------ Raw data ------

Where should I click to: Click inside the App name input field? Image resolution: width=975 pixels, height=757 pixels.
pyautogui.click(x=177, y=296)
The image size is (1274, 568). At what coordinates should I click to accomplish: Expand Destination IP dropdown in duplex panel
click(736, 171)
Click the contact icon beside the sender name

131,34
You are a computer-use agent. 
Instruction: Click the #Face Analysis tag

------
------ Raw data ------

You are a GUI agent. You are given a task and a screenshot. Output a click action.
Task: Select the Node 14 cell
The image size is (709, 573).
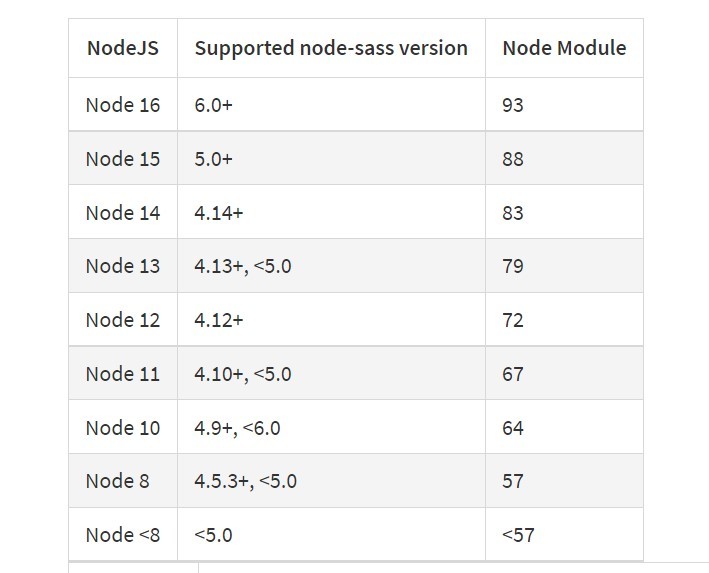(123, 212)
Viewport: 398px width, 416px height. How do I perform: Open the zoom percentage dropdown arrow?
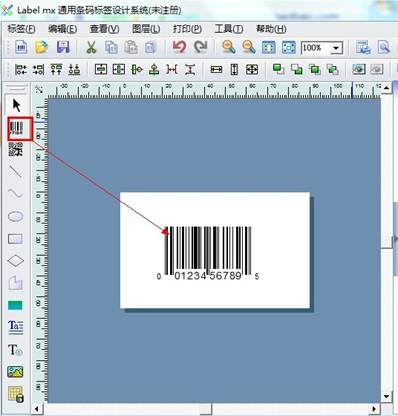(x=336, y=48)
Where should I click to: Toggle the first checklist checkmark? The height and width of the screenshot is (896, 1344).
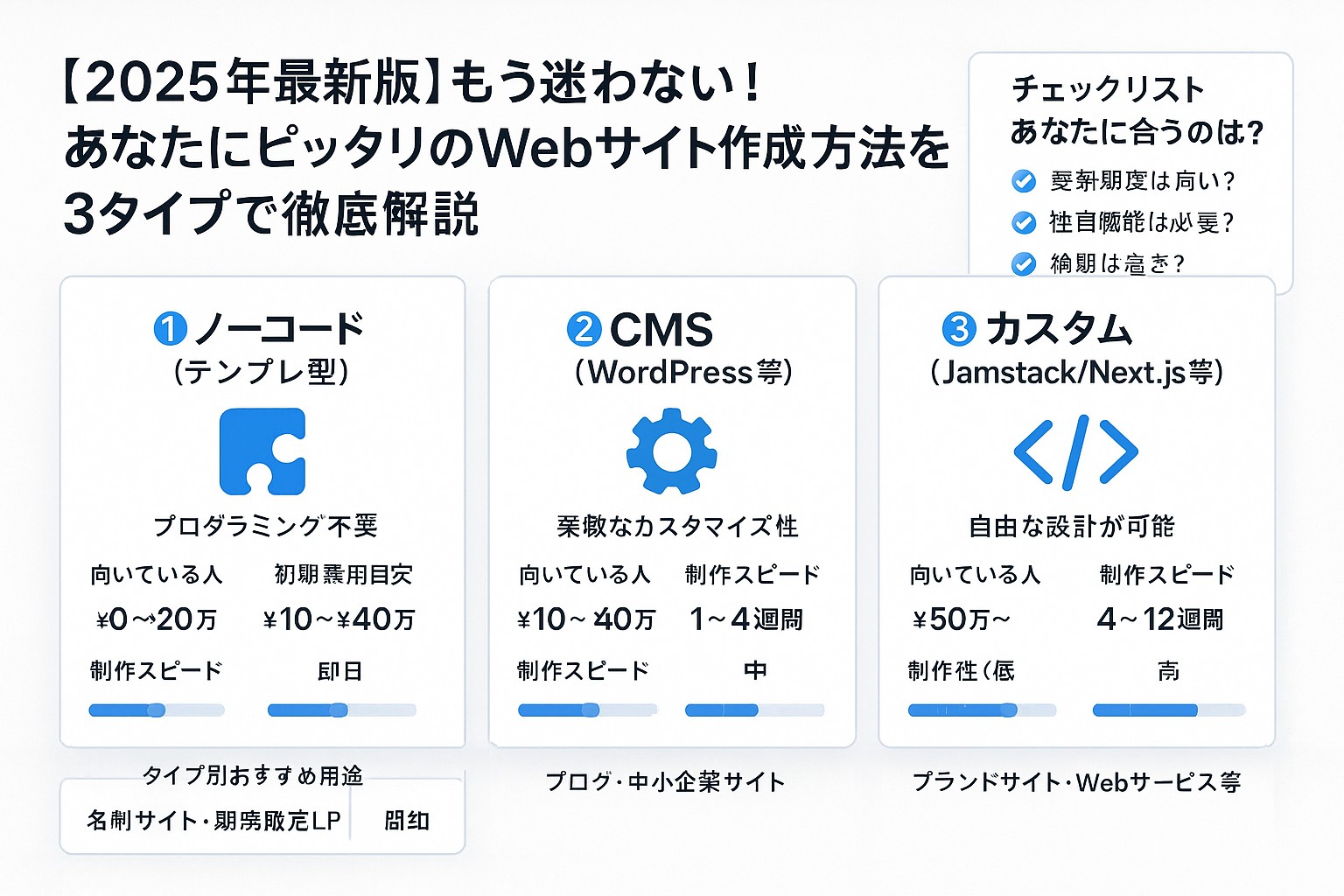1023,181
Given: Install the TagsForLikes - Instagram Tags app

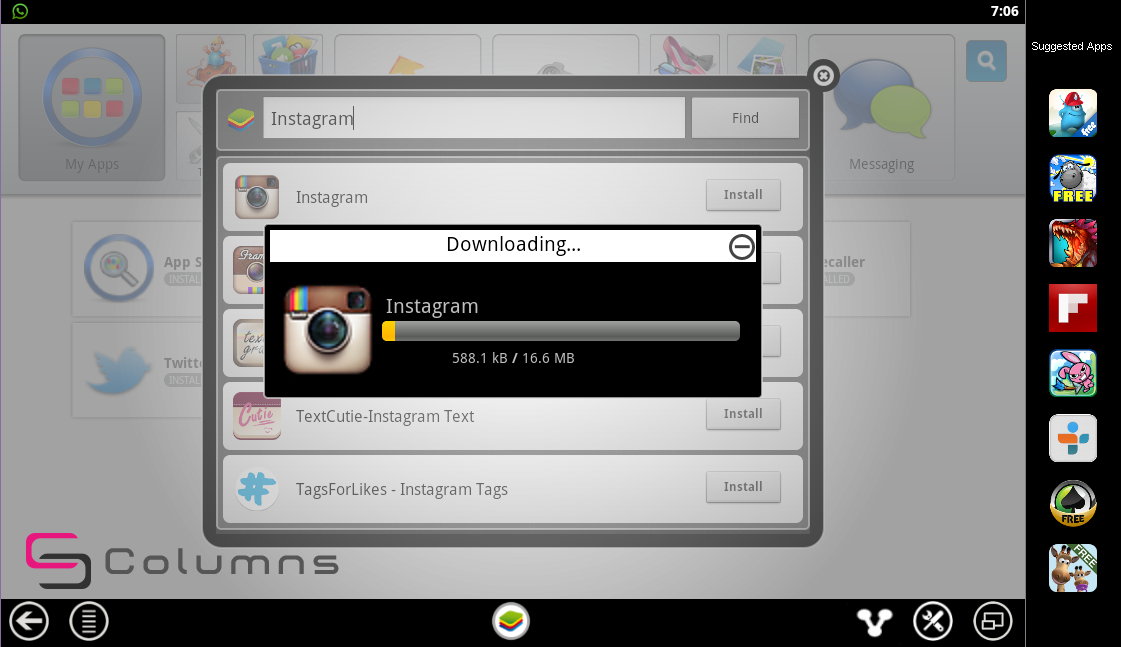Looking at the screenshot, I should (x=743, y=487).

------

• **Work to complete**:
Repeat the entries above verbatim, but only from the line that has "You are a computer-use agent." down to the line that has "Instruction: Click the #Face Analysis tag", inclusive.

• **Response box**:
You are a computer-use agent. 
Instruction: Click the #Face Analysis tag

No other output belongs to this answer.